If you have worked through this checklist and want to go deeper, the next frontier is automating your GEO strategy at scale — entity-optimized content across your web properties, schema coverage monitoring, and LLM citation tracking. Siteup's AI-powered platform handles entity optimization, structured data generation, and AI visibility monitoring across your entire site, so you can stop manually auditing schema fields and start showing up in the AI answers your buyers are already reading.

FAQ

How long does it take for G2 profile changes to affect AI search visibility? LLMs re-index on their own crawl cycles, which typically run on a scale of weeks to months rather than days. G2 profile changes must first propagate through G2's own indexing before LLM crawlers pick them up. Expect a 4- to 8-week lag between implementing changes and seeing any effect on citation frequency. This is not a quick-win play — it is a structural positioning play.
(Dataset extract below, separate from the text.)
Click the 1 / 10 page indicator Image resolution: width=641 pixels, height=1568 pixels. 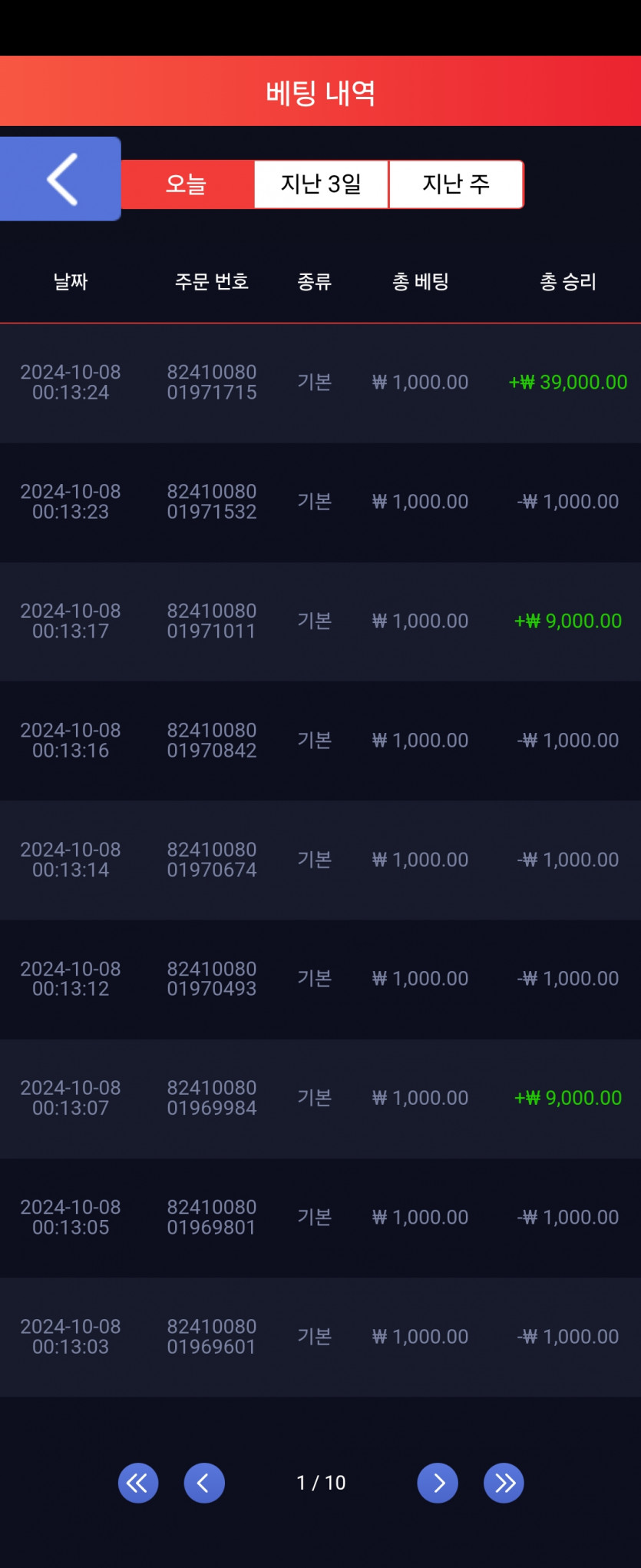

Does G2 profile optimization help with Google AI Overviews or just ChatGPT and Perplexity? Both. G2 is a cited domain across Google AI Overviews, ChatGPT, Perplexity, and Gemini. The structured data improvements you make — clearer entity descriptions, schema completeness, category clarity — benefit all LLMs that crawl G2 because they all face the same information extraction problem. A well-structured G2 profile is a well-structured data source regardless of which AI reads it.

Should I prioritize G2 over Capterra or TrustRadius for LLM visibility? G2 currently has the highest LLM citation rate among review platforms (ranked among the top 20 most-cited domains and the only B2B software review platform on the list, per Semrush's 2025 study of 230,000 prompts), but category-specific platforms may matter more in niche verticals. The entity-signal principles in this checklist apply across all review platforms — the hedge strategy is to apply the same optimization logic to every platform where your product appears, prioritizing G2 first for its broader citation footprint.

What if my category already has 50+ competitors — is it worth optimizing at all? Yes, but shift your strategy. Instead of optimizing for head category queries ("best project management software"), optimize for long-tail attribute queries ("project management software with SOC 2 compliance and native Git integration for remote engineering teams"). The 1/N ceiling is punishing for broad category queries, but attribute-specific queries narrow the effective competitor set — and the structured feature descriptions from Checklist Item 4 become your primary visibility lever.